Trauer ist schwer, und wir können das Schwere tragen
Durch die Auseinandersetzung und Begegnung mit der Trauer entwickelt jeder von uns im Laufe der Zeit die emotionale Kraft, die er braucht, um das immense Gewicht der Trauer zu halten.
Trauer formt dich wie die Wellen des Meeres mit der Zeit die Küste formen. Sie selbst muss dabei nicht automatisch abnehmen oder sich auflösen, sondern die Schwere des Verlustes darf über die Zeit bestehen bleiben und vielleicht nie ganz verschwinden.
Wie geht es heute?
Allerdings ist dies kein linearer Prozess: Es gibt Stillstand, Rückschritt, Wiederbeginn und Phasen, wo wir zusätzliche Lasten aufgebürdet bekommen, so dass wir uns erneut aufbauen müssen. Und auch die härtesten Athleten brauchen Zeiten der Erholung.

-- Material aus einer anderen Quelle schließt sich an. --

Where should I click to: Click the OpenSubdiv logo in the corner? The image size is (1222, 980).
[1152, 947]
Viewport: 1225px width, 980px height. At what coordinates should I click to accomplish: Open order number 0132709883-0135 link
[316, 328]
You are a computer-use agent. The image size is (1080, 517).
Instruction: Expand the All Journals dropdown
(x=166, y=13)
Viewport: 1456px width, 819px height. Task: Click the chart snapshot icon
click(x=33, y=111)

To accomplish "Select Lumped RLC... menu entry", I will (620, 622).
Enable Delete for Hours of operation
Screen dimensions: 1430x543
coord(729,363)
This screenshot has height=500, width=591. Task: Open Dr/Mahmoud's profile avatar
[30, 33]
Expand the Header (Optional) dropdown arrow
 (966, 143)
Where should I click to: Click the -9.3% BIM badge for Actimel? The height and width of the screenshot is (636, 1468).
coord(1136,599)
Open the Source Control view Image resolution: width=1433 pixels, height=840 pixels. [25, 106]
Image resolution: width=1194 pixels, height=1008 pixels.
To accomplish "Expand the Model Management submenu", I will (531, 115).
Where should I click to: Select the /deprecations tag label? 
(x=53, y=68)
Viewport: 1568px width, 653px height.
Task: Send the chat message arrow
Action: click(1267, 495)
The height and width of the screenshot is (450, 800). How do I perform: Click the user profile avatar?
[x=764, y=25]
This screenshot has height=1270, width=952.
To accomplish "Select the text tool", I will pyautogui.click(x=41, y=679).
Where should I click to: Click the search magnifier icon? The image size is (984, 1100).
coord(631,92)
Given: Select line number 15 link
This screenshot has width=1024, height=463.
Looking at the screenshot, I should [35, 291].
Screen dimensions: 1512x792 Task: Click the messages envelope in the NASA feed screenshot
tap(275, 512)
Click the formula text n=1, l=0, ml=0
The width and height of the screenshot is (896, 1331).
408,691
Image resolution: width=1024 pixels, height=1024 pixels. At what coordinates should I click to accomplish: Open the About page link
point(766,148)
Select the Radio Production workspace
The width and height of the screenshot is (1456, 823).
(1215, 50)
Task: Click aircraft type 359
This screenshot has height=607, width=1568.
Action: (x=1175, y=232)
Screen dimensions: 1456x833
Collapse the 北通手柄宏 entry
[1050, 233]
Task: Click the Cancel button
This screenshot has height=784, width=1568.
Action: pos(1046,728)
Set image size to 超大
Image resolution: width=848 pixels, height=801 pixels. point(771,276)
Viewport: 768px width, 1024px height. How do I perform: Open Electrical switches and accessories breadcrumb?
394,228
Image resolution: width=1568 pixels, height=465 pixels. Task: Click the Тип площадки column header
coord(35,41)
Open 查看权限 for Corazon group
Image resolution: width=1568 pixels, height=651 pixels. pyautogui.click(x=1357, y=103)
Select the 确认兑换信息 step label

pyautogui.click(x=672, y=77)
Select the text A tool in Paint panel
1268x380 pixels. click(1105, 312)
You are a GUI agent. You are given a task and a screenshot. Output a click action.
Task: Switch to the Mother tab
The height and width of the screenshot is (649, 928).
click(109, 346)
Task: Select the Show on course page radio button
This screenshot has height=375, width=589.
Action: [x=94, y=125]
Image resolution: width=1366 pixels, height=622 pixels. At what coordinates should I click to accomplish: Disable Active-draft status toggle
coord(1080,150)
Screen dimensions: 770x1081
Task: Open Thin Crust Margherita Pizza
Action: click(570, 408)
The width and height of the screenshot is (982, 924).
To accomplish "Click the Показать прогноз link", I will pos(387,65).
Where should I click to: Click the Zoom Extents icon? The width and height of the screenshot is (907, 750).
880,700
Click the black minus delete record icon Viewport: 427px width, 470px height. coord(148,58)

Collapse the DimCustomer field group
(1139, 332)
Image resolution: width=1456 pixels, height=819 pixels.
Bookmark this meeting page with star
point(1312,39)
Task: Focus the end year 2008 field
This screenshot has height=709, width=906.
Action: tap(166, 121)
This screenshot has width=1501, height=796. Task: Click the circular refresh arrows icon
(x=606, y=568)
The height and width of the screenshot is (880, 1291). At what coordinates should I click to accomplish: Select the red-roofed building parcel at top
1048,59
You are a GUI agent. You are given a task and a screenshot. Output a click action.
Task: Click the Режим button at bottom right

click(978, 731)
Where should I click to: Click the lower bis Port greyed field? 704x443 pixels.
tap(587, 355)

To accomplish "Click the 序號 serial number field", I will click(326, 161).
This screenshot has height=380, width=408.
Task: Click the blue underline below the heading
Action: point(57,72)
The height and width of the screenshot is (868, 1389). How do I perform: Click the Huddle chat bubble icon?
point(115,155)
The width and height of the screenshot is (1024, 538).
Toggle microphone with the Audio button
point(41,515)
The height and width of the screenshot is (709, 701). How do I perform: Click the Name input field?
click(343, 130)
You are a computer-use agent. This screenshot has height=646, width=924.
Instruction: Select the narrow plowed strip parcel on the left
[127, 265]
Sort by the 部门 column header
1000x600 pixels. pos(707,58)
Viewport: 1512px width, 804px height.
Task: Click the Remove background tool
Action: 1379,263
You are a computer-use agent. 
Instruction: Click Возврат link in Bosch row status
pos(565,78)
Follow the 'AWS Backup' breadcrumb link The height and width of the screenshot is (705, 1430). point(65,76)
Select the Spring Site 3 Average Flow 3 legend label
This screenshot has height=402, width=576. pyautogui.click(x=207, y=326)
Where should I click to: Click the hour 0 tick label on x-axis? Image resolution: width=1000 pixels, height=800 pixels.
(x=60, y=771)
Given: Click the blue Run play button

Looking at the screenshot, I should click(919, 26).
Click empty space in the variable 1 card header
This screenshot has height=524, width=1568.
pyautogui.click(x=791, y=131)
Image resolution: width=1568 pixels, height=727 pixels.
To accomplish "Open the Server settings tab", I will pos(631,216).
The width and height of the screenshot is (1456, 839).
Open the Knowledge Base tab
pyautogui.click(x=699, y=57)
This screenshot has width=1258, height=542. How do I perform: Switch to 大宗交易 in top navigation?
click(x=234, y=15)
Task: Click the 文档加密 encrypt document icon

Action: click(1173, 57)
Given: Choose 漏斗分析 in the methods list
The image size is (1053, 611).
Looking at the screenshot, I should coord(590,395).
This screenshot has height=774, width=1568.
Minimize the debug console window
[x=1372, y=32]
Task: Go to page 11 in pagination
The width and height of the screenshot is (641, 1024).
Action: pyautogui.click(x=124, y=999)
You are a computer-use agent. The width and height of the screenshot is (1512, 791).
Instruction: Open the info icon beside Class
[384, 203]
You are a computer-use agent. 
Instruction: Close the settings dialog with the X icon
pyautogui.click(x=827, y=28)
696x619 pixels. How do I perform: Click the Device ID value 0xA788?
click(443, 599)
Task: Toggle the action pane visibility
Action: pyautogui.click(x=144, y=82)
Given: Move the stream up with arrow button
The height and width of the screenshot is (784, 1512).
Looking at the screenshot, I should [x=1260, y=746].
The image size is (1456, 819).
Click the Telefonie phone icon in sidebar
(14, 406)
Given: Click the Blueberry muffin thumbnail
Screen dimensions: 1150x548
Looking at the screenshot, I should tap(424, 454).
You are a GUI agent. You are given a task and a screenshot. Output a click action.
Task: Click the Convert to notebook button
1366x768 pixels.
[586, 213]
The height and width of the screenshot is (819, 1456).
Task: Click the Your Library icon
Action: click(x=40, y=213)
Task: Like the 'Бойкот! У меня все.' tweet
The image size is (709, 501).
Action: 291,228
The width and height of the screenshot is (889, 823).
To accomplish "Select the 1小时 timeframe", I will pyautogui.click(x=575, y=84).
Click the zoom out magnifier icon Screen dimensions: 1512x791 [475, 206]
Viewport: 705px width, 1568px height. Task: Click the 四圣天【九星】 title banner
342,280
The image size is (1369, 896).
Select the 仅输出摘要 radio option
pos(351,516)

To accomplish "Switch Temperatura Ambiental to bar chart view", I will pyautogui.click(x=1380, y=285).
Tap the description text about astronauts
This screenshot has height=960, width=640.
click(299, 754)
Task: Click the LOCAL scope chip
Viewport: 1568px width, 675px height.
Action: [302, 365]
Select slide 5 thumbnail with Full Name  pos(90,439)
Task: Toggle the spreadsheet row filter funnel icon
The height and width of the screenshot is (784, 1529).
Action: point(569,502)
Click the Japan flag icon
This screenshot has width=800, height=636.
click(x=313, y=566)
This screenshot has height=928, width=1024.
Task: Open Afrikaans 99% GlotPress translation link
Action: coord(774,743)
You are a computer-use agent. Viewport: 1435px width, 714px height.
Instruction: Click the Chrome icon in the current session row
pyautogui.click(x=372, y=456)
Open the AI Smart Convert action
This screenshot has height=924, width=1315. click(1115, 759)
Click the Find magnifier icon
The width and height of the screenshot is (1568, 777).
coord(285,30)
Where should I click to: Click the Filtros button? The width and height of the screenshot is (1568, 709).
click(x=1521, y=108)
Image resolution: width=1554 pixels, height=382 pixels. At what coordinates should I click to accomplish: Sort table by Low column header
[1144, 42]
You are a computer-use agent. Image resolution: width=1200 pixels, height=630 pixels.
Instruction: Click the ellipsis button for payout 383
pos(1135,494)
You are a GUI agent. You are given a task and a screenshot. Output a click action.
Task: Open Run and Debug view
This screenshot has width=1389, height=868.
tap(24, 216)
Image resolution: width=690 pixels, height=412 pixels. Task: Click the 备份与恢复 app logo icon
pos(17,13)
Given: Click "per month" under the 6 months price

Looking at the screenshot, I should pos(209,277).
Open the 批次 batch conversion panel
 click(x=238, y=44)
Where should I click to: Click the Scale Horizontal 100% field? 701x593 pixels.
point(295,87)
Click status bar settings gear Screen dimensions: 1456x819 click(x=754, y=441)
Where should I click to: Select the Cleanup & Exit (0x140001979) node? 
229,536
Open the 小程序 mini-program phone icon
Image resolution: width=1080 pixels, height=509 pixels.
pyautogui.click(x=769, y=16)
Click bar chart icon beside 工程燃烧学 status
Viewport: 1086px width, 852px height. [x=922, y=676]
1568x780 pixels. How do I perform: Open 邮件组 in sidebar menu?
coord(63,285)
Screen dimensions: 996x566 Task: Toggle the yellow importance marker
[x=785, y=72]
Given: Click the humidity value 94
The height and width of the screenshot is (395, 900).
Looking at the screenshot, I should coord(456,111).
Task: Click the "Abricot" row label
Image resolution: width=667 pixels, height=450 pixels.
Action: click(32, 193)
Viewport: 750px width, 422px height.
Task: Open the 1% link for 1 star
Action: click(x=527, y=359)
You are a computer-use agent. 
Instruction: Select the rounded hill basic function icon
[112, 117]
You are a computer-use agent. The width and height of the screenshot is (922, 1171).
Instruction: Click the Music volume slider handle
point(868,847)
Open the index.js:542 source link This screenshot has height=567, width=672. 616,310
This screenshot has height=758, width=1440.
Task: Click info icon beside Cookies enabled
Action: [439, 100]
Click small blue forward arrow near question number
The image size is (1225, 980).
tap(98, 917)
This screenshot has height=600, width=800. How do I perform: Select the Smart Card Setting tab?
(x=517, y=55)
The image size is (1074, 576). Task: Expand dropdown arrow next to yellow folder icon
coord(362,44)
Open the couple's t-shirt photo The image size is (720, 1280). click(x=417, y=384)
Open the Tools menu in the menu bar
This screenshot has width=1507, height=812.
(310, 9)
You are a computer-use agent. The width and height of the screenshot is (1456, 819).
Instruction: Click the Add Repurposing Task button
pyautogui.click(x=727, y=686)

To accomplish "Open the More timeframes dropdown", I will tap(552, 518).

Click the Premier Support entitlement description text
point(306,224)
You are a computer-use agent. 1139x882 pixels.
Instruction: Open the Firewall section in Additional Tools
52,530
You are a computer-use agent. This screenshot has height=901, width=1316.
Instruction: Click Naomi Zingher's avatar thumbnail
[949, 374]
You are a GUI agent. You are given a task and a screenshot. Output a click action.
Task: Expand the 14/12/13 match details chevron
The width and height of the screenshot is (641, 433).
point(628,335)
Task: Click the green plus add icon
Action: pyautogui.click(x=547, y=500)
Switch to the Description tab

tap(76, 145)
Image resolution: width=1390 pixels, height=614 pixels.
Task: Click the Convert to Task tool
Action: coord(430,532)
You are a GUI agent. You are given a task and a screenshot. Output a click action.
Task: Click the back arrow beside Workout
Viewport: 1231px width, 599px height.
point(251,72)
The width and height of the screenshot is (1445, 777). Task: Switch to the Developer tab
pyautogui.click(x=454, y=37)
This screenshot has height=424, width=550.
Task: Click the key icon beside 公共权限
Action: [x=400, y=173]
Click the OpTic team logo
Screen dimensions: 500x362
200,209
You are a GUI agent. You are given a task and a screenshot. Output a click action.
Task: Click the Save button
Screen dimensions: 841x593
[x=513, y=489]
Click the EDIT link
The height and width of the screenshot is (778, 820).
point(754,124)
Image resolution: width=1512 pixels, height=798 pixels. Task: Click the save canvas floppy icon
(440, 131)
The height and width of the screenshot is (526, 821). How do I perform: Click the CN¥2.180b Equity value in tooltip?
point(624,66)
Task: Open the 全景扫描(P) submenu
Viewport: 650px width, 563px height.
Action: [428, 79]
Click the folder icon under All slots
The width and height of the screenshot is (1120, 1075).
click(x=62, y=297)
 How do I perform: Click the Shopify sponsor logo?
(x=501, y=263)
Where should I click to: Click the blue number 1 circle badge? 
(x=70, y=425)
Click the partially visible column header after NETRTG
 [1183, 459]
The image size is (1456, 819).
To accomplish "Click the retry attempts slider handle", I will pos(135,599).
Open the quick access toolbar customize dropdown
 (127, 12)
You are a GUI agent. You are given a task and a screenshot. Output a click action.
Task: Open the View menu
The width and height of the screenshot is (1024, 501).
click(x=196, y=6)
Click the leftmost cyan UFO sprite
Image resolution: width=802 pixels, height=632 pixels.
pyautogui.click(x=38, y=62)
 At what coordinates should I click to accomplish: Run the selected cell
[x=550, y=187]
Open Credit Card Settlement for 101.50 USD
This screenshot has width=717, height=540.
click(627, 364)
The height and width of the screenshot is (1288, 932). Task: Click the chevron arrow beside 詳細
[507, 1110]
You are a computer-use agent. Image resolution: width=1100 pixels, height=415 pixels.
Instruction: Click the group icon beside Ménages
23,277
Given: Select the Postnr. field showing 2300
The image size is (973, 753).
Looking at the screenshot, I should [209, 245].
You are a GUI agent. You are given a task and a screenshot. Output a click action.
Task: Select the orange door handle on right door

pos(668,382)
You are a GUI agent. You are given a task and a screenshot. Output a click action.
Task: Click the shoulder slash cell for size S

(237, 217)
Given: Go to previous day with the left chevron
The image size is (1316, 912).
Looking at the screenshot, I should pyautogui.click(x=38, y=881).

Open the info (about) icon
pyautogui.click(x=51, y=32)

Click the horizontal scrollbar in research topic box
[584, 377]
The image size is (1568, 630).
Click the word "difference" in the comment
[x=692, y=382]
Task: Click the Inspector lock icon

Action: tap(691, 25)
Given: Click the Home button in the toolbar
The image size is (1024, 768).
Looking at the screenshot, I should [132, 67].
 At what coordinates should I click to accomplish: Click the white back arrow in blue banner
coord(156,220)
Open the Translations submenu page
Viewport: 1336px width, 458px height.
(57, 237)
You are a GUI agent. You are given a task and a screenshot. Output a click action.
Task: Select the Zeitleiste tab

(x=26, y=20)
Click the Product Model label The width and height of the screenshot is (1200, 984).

So beschreibt es beispielsweise auch der französische Semiologe und Kulturkritiker Roland Barthes in seinem „Tagebuch der Trauer“, das er am Tag nach dem Tod seiner Mutter beginnt.
Auf kleinen Zetteln notierte er selbstbeobachtend das An- und Abschwellen des Schmerzes, aber auch eigene Ausbruchsversuche, Launen, Lügen und kleine Freuden, die er trotz seines Kummers erlebte.
Hier und da scheint sich die Traurigkeit zu verflüchtigen, aber nur scheinbar, ein Jahr später überfällt ihn ein heftiger „Kummeranfall“ und er muss plötzlich „weinen“.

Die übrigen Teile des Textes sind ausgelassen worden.